Essai très intéressant que j'ai lu à l'issue d'un stage syndical, une mise en perspective historique très éclairante pour comprendre le New Management qui sévit à notre époque dans tous les métiers.



De la déshumanisation taylorienne à la sur-humanisation managériale



Danièle Linhart est sociologue, directrice de recherches émérite au CNRS, membre du laboratoire GTM-CRESPPA UMR-CNRS-Universités de Paris 8 et Paris 10. Elle a publié de nombreux livres dont La comédie humaine du travail (2015), Perte d’emploi, perte de soi (érès 2002, rééd. 2009), Pourquoi travaillons-nous ? (érès, 2008), Travailler sans les autres ? (Le Seuil, 2009), La modernisation des entreprises (La découverte 1994, rééd. 2010).



Danièle Linhart analyse les principes qui sont au fondement des modèles d’organisation technique du travail, qu’ils soient taylorien ou contemporain et elle met en évidence qu’il y a de nombreux points communs entre la deshumanisation taylorienne au travail et la sur-humanisation contemporaine.

Dans les ateliers et sur les chaînes de montage taylorien, c’est la deshumanisation qui prévalait. Nous avons tous en mémoire le film de Charlie Chaplin qui reflète cette image douloureuse de l’homme robotisé.

Taylor (1856-1915), ingénieur américain a mis au point une organisation scientifique du travail . Avant Taylor, les ouvriers concevaient eux-mêmes leurs méthodes de travail mais selon lui, ils flânaient systématiquement et la productivité était médiocre. Il décide d’instaurer une double division du travail: une division verticale du travail (les ingénieurs conçoivent, le ouvriers exécutent) et une division horizontale du travail qui vise à créer des postes de travail où chacun fera une tâche particulière. Et c’est Ford , dix ans plus tard qui théorisera le travail à la chaîne.

Certes, les gains de productivité augmentent, les ouvriers voient leur rémunération fortement augmenter. Cependant, la contrepartie de ces progrès pour les ouvriers consiste en la dépossession de leur expertise, désormais réservée aux ingénieurs. L’ouvrier n’est pas là pour penser, mais pour exécuter des gestes savamment calculés pour lui. Il est encouragé à être performant par un système de primes. Tout travail intellectuel doit être éliminé de l’atelier pour être concentré dans les bureaux des méthodes. C’est la déshumanisation…

Quels liens peut-on faire entre le Taylorisme et le management moderne ?

● TÂCHES À RÉALISER:
1) Transcrivez fidèlement le passage de l'extrait sur le taylorisme qui s'ouvre sur les mots contenant « Danièle Linhart est » et se termine par « 1994, rééd. 2010). ».
2) Rédigez la suite de l'extrait sur le taylorisme à partir de l'endroit où il s'interrompt.
Les données qui suivent ne sont pas nécessaires.

● DONNÉES FOURNIES:
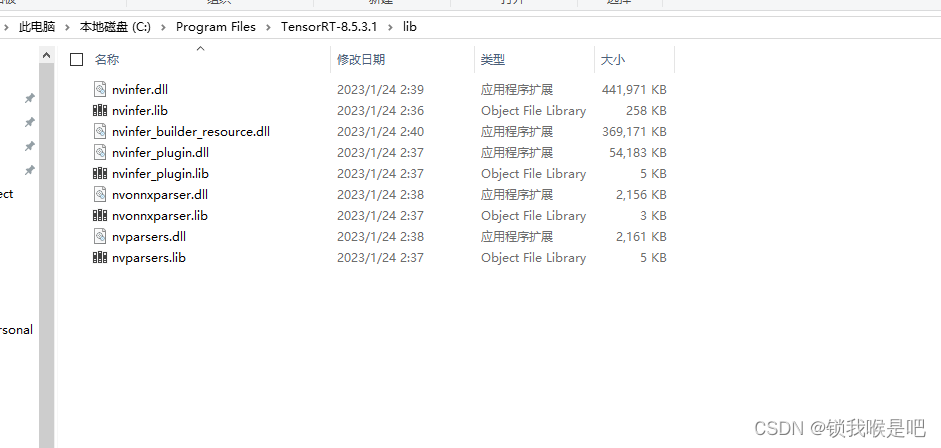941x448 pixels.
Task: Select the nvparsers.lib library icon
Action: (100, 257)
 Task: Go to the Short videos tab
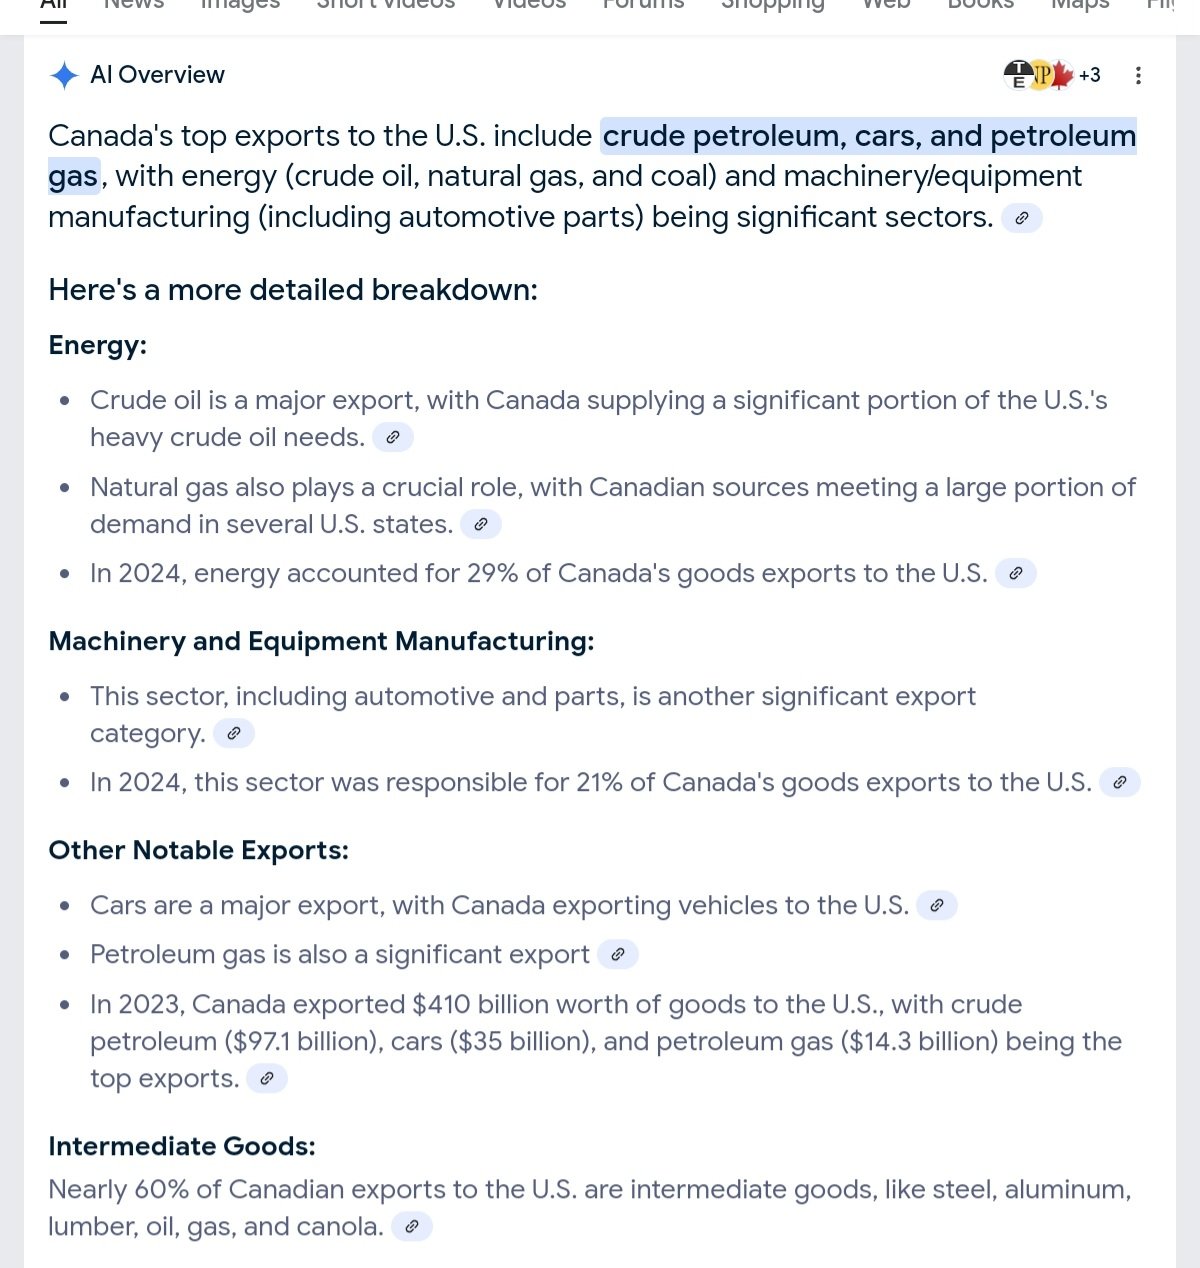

● RÉPONSES PAR TÂCHE:
1)
Danièle Linhart est sociologue, directrice de recherches émérite au CNRS, membre du laboratoire GTM-CRESPPA UMR-CNRS-Universités de Paris 8 et Paris 10. Elle a publié de nombreux livres dont La comédie humaine du travail (2015), Perte d’emploi, perte de soi (érès 2002, rééd. 2009), Pourquoi travaillons-nous ? (érès, 2008), Travailler sans les autres ? (Le Seuil, 2009), La modernisation des entreprises (La découverte 1994, rééd. 2010).

2)
A priori, on pourrait croire que ces deux visions du travail sont opposées car le nouveau management rejette cette vision passéiste de l’organisation du travail qui abrutit. Ce que le manager contemporain demande à son salarié, c’est être productif, pour cela il faut prendre des risques (savoir sortir de sa zone de confort) se dépasser. Le management moderne demande au salarié de s’engager corps et âme dans l’entreprise, sous une apparence paternaliste, il faut que les dirigeants parlent plus avec leurs salariés, soient proches d’eux, les appellent par leurs prénoms, n’oublient pas de leur serrer la main.La croyance du new management est qu’on travaille mieux sous pression , on est plus productif, donc pour supporter, cette pression, il faut la transformer en une attitude positive et confiante. Certains dirigeants peuvent aussi faire preuve de sollicitude et octroyer à leus salariés un capital temps pour s’investir dans des oeuvres sociales ou actions humanitaires, c’est une manière de gérer l’orientation altruiste des salariés. il faut la transformer en il convoque les émotions , la vie personnelle du salarié, l’épanouissement personnel pour être au service de l’entreprise.Le management moderne joue sur le registre personnel des salariés, en véritable anthropreneur. C’est la sur-humanisation…

Qu'entend t-on par "souffrance au travail" ? 
Les citoyens français considèrent le travail comme une préoccupation fondamentale, or on met à mal leur professionnalité par des changements incessants et la généralisation de pratiques gestionnaires inadaptées à leur travail. Et si vous n’y arrivez pas, on vous dit qu’il faut s’adapter à ce monde qui change tout le temps. Le salarié ne peut plus se fier à l’expérience qu’il a acquise, aux compétences qu’il s’est forgées. Il doit s’en remettre aux indicateurs, aux procédures, aux bonnes pratiques fournies par le système.Etre traité d’ « archaïque » , c’est remettre en cause notre insertion dans la société, notre utilité. En étant ainsi disqualifié, non seulement cela destabilise le salarié mais désamorce en lui toute tentative d’analyse critique de son travail.d’ailleurs, la France est un pays où l'on consomme beaucoup de psychotropes , de tranquillisants , le niveau de suicides est important en France. En France, on pense que quand on a du travail, on n'a pas lieu de se plaindre, "les chômeurs sont des fainéants", " ils le veulent bien.". Ces idées-là caractérisent la France.

On souffrait moins avant ? Les conditions de travail étaient-elles meilleures avant ?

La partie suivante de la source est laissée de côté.